How to Be Adventurous

"The pilgrim’s mindset is the key to becoming more adventurous."

When you hear the word “adventure,” you probably think of knights in shining armor, extreme sports, or deep sea diving. Most of us have grown up watching movies or reading books about epic, thrilling tales that do not resemble our lives. It is not surprising then, if we catch ourselves periodically comparing our lives to the adventures portrayed around us that consist of dramatic car chases, heroes going after the bad guys, and dangerous encounters with wild animals. 

Our natural craving of adventure can make us wonder: how can we be more adventurous? 

 

Adventures Come in All Sizes

Often, we only think of adventure as a week-long camping trek into the wilderness or an exotic journey to places like Africa or the Galapagos. With this mindset, adventure equals adrenaline-inducing experiences. However, it is important to remember that we do not have to climb Mt. Everest, bungee jump, or swim with sharks to experience adventure.

In actuality, the first step towards adventure is to seek. Being adventurous starts with a mindset of embracing the unknown and finding beauty in small things. You don’t have to travel halfway around the world to be adventurous. Adventurous seeking may be as simple as trying an unfamiliar local restaurant, exploring a county park with your loved ones, picking up a new hobby, or volunteering to lead a project at work that expands our skillset.

When we seek with an adventurous mindset – a pilgrim’s mindset – we step out of our comfort zone knowing and accepting that we may not enjoy everything we experience. We embrace this reality, daring to seek small adventures in the name of creating new memories and letting ourselves be surprised. 

 

An Adventure is an Inconvenience Rightly Considered

More difficult and perhaps more essential, however, is the pilgrim’s mindset that allows us to receive adventure when it inevitably finds us. This is the second step to becoming more adventurous: reframing the many unpredictable twists and turns that punctuate our daily lives. 

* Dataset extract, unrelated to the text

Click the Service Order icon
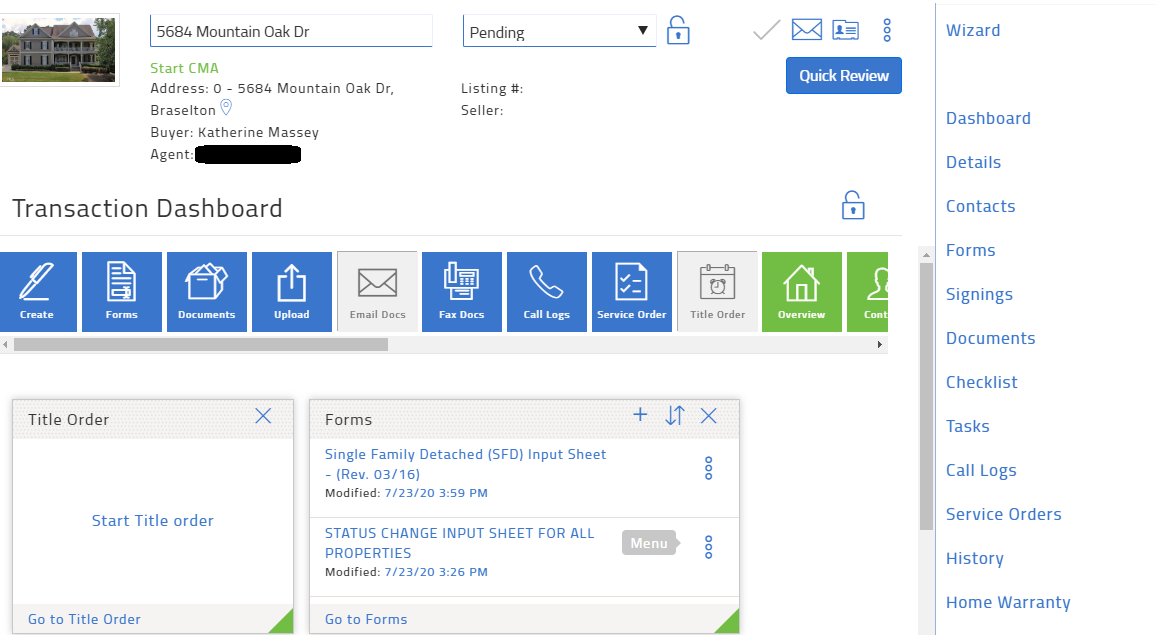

G.K. Chesterton advocates for this shift in mindset when he writes about his beloved home in London. While away on a trip, he receives word that the streets of London have experienced heavy flooding. This, by all accounts, is a grave inconvenience. Chesterton writes:

“I do not think that it is altogether fanciful or incredible to suppose that even the floods in London may be accepted and enjoyed poetically. Nothing beyond inconvenience seems really to have been caused by them; and inconvenience, as I have said, is only one aspect, and that the most unimaginative and accidental aspect of a really romantic situation. An adventure is only an inconvenience rightly considered. An inconvenience is only an adventure wrongly considered.” 

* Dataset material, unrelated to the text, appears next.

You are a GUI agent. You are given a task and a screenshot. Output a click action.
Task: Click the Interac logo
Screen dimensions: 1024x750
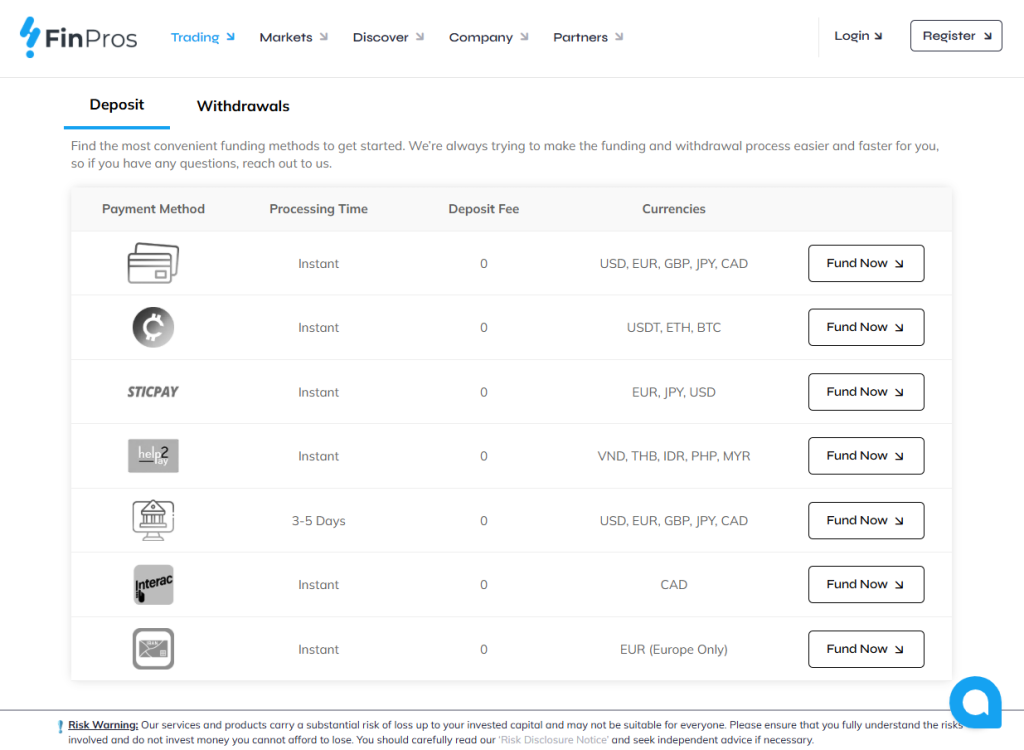click(x=153, y=584)
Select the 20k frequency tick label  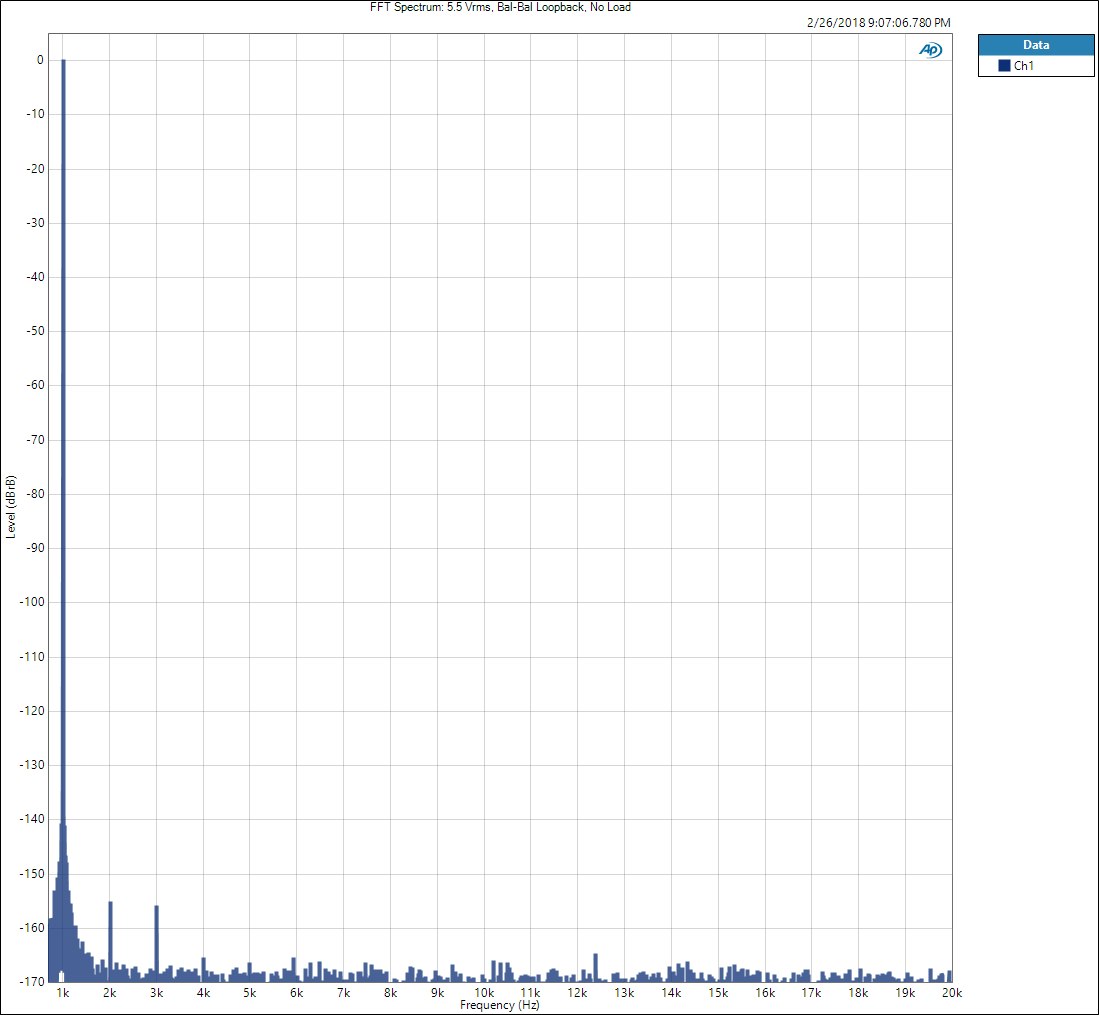[x=952, y=993]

An adventure is only an inconvenience rightly considered. There is a simultaneous gratitude and playfulness behind Chesterton’s proposition. He, like Jesus, invites us to grow into a child’s mind – one that sees adventure at every turn. 

 

Living Each Day with a Pilgrim’s Mindset

A pilgrim’s mindset turns a tourist into a pilgrim. While both may seek convenience, structure, and efficiency, only a pilgrim sees grace and adventure in the inconveniences of traveling. A delayed flight, lost luggage, lodging errors, and forgotten items are indeed inconvenient, but when they are accepted and even enjoyed poetically, we become grateful for God’s invitation to adventure. 

Chesterton challenges us to bring our pilgrim’s mindset to our daily routines. In doing so, we open the door to adventure. The inconvenient becomes adventurous, and the unpleasant is recast through the lens of gratitude, no matter how mundane or trivial it may seem at first glance. Chesterton shows how even a hat blowing in the wind can be a step into the levity of God’s grace. 

“There is a current impression that it is unpleasant to have to run after one’s hat. Why should it be unpleasant to the well-ordered and pious mind? Not merely because it is running, and running exhausts one. The same people run much faster in games and sports…There is an idea that it is humiliating to run after one’s hat; and when people say it is humiliating they mean that it is comic. It certainly is comic; but man is a very comic creature, and most of the things he does are comic—eating, for instance. And the most comic things of all are exactly the things that are most worth doing” 

The pilgrim’s mindset is the key to becoming more adventurous. It heeds God’s call to seek adventure in the small, everyday moments, and it finds the adventures hidden in the inconveniences. Doing small things with great love, we are made holy. Accepting small inconveniences with great imagination, we are made adventurous.